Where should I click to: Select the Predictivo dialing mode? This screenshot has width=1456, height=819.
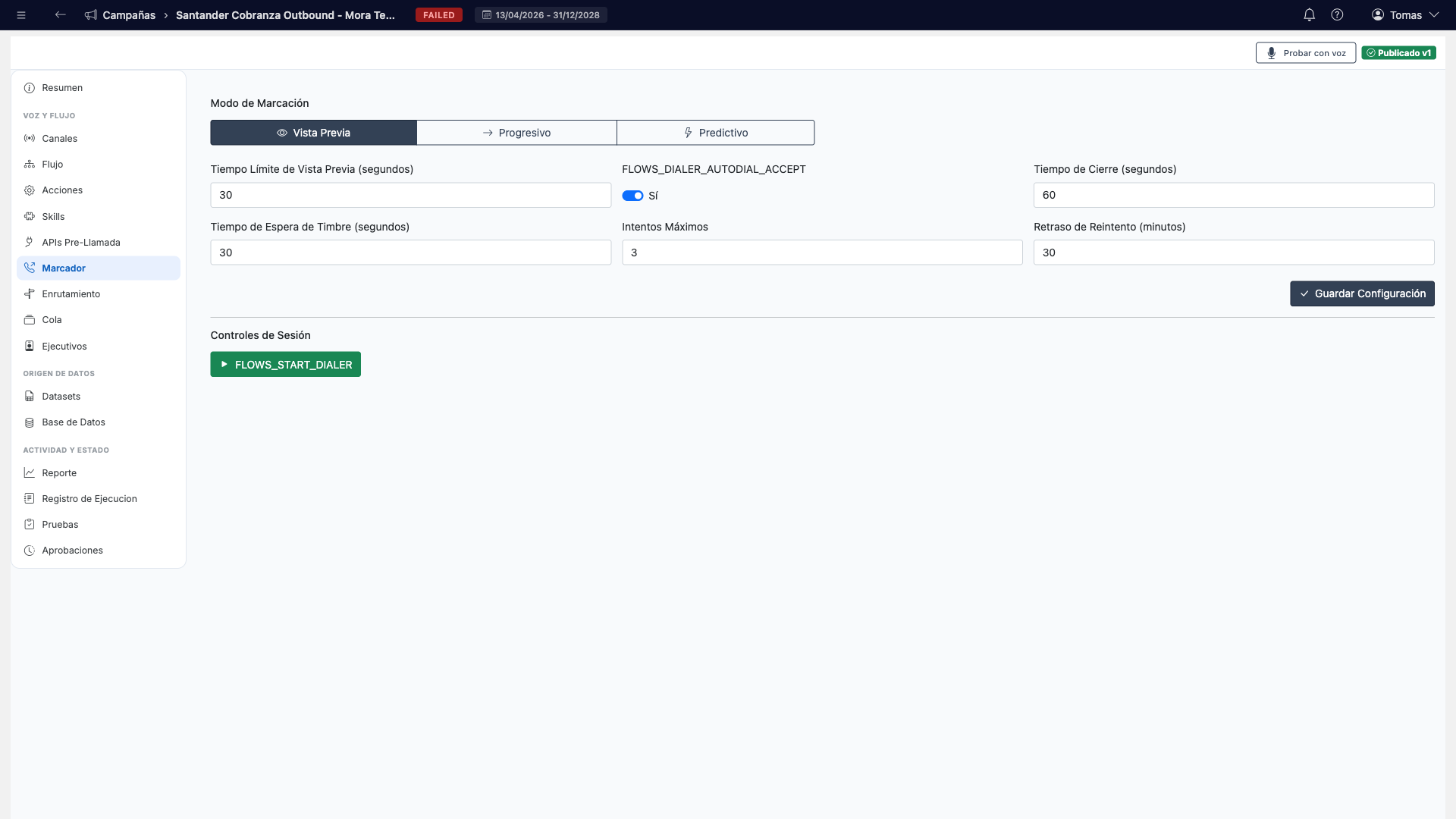[x=715, y=133]
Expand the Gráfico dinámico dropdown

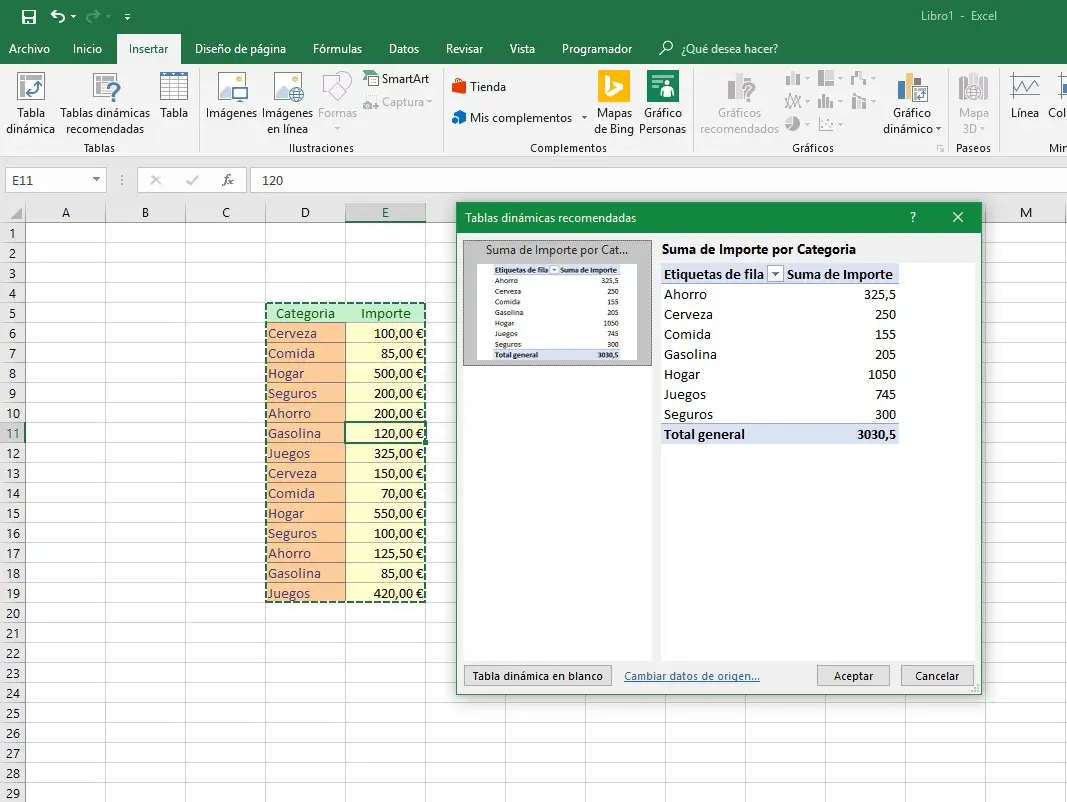pyautogui.click(x=938, y=129)
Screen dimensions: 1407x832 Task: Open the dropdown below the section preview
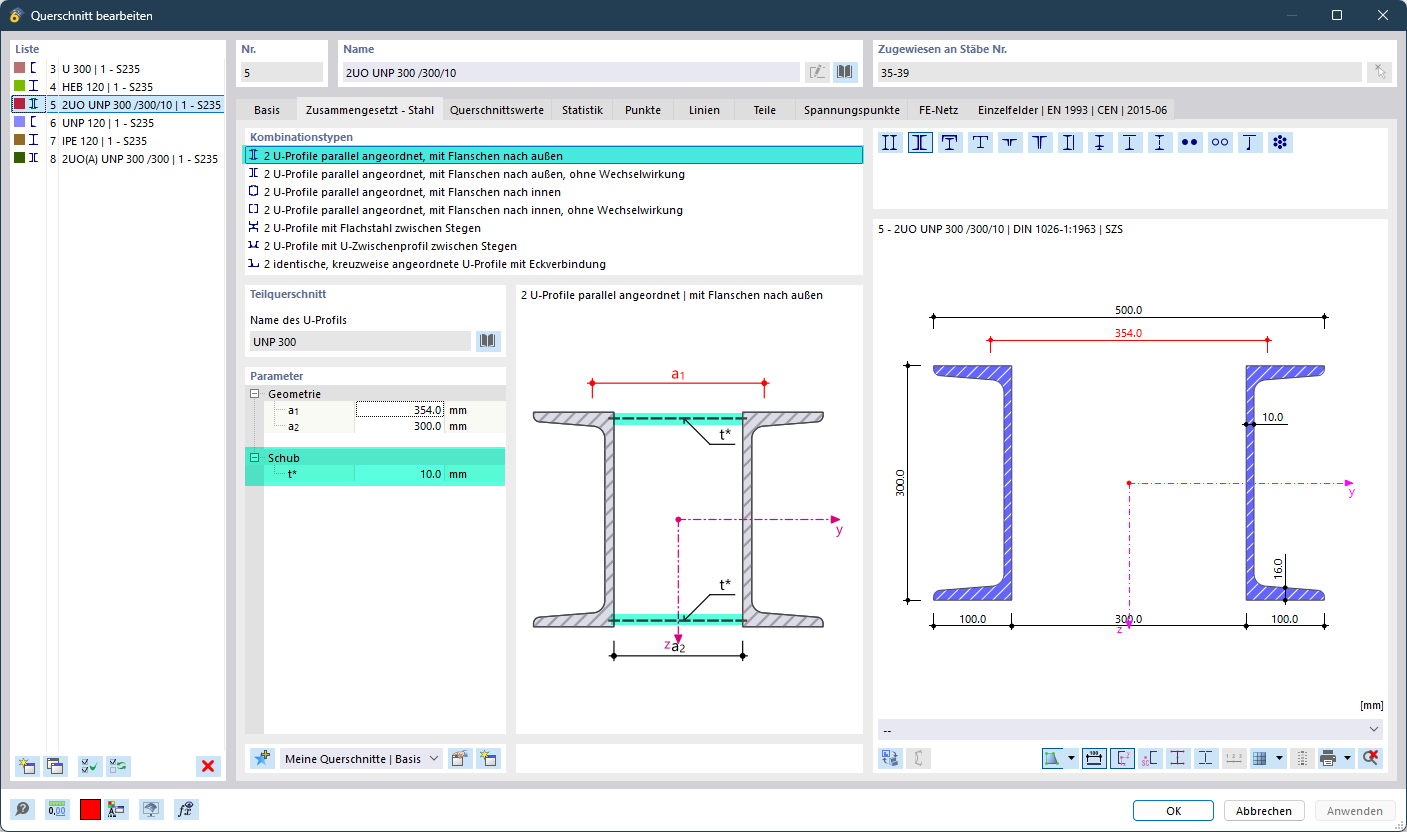click(x=1130, y=729)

Task to carry out: All of the entries above are to be restated word for word, minus the images.

Task response:
Where should I click to: Select the Predictivo dialing mode? This screenshot has width=1456, height=819.
[x=715, y=133]
Expand the Gráfico dinámico dropdown

pyautogui.click(x=938, y=129)
Screen dimensions: 1407x832 Task: Open the dropdown below the section preview
click(x=1130, y=729)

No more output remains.